Exactly the lines from the one with "[button] (1706, 1204)" through the last line of the listing must be given again.

━━━ INPUT MATERIAL

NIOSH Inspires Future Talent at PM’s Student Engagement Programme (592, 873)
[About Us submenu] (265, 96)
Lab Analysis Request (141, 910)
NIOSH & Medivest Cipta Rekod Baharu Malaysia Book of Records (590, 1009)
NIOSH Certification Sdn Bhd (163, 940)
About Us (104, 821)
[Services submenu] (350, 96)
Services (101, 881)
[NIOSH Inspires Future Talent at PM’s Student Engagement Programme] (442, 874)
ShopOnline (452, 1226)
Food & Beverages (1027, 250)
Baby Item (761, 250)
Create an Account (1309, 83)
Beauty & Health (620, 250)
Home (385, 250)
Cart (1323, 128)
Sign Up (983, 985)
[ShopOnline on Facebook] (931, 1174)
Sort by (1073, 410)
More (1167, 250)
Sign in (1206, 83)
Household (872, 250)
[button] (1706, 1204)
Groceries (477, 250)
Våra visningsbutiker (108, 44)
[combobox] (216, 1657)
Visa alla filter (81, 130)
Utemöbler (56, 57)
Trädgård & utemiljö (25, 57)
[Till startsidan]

━━━━━━

*SOLUTION TO THIS TASK:*
[button] (1706, 1204)
Groceries (477, 250)
Våra visningsbutiker (108, 44)
[combobox] (216, 1657)
Visa alla filter (81, 130)
Utemöbler (56, 57)
Trädgård & utemiljö (25, 57)
[Till startsidan]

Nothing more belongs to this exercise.